Amanda
Amanda è una ragazza di 25 anni che non ha amici e forse non li ha mai avuti. Ha una famiglia benestante, ha vissuto a Parigi dove passava le serate al cinema e ogni tanto incontrava qualcuno. Ma non ha mai avuto un legame stabili. I genitori e la sorella non la sostengono e trova solo complicità nella domestica che spesso le ha fatto compagnia. Cerca di conoscere nuove persone in festival tecno e rave abusivi e vorrebbe rendere libero un vecchio cavallo. Un giorno rivede una sua coetanea, Rebecca, figlia di un'amica di sua madre. Quando erano bambine, trascorrevano molto tempo insieme. Ora anche Rebecca è spesso isolata, chiusa nella sua stanza. Riusciranno, insieme, ad essere meno infelici?
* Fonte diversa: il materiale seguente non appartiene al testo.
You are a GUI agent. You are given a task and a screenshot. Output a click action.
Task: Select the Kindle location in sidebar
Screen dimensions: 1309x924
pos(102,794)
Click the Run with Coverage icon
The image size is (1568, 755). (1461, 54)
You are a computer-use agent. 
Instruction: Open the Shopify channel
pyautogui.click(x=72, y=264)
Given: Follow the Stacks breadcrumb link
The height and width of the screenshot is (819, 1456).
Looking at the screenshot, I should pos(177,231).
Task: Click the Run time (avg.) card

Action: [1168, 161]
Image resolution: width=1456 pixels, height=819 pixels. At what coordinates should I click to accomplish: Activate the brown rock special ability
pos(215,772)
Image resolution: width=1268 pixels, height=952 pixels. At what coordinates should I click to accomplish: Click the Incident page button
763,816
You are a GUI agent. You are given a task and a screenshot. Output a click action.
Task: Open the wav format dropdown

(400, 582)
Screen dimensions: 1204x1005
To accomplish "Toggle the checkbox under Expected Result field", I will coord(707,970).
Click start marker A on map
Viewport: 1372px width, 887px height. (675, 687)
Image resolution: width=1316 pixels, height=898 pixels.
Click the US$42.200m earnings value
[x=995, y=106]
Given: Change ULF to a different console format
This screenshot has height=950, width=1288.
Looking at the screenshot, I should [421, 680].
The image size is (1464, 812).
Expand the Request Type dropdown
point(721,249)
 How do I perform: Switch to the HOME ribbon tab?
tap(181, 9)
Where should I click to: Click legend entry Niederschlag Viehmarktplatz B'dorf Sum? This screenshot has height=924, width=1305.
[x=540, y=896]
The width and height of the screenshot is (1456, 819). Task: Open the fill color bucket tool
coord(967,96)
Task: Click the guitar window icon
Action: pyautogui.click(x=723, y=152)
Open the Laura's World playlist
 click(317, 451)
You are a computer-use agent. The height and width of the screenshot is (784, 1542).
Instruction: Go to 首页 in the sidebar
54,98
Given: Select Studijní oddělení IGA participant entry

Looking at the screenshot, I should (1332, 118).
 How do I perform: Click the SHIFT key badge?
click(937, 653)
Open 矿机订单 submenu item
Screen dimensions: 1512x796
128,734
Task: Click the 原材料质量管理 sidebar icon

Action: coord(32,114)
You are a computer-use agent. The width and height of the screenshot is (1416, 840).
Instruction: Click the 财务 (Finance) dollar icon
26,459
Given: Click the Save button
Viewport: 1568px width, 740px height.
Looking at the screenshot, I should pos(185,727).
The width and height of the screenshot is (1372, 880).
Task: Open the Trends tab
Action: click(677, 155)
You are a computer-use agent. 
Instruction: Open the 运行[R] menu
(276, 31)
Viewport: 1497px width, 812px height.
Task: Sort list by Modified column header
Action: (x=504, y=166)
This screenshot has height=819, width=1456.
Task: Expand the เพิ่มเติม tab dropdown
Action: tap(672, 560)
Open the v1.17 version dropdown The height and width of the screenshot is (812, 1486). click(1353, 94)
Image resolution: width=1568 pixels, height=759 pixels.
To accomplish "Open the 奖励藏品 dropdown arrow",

Non è solo un film sull'isolamento ma su uno straniamento esistenziale. Amanda, opera prima di Carolina Cavalli che ha scritto anche la sceneggiatura, segue la protagonista nel suo nervoso nomadismo fisico ed esistenziale.
Amanda è alla ricerca di qualcosa che possa dare un senso alla sua vita. Per questo agisce spesso d'impulso, si muove dentro spazi geometrici e inquadrature larghe che accentuano il vuoto che c'è attorno a lei. Attraversa, per esempio, la città con il riso in mano e soprattutto è una figura che, più che camminare, galleggia. L'immagine della piscina con la protagonista bambina è indicativa di uno stato d'animo ricorrente e anticipa traumi del passato. Sorretto dalla convincente interpretazione di Benedetta Porcaroli che rende il suo personaggio malinconico, disperato, rabbioso ma anche ironico, Amanda mette a fuoco tutti gli altri personaggi quasi esclusivamente attraverso la sua protagonista. Forse è questo uno dei limiti del film, incapace di far respirare in pieno la storia perché troppo concentrato su Amanda. In più, i ricorrenti piani fissi, per esempio nei dialoghi con la sorella o nelle scene a tavola con la famiglia per accentuare il dialogo con la sorella o gli sguardi in macchina degli spettatori del cinema parigino, sembrano dei quadretti in cui la cineasta cita insistentemente il cinema di Wes Anderson, proprio nel modo in cui viene filmata quell'apparente assenza esistenziale delle sue gallerie umane. Amanda sovrasta fisicamente Rebecca che può controbattere con dialoghi espliciti come "Mia madre mi obbligava a uscire con te perché facevi pena a tutti".
Inoltre, è anche il mondo degli adulti (la famiglia di Amanda e la madre di Rebecca, interpretata da Giovanni Mezzogiorno) che resta, forse intenzionalmente, confinato in un mondo a parte. Ci sono i segni del disagio ma non la follia, anche quella che può essere più positivamente contagiosa. Ed è proprio in scene come quelle della protagonista con la madre nella vasca da bagno, che c'è una ripetitività ricorrente nel contatto di Amanda con gli altri, anche con gli occasionali uomini che incontra. Però è anche un film che ha anche delle potenzialità di cui si sono visti dei frammenti: il rapporto con il cavallo, i petardi. Restano al momento ancora sottotraccia, ma rendono Amanda a tratti interessante e soprattutto riesce a trovare un finale coinvolgente. Non basta, ma potrebbe essere la strada da cui ripartire.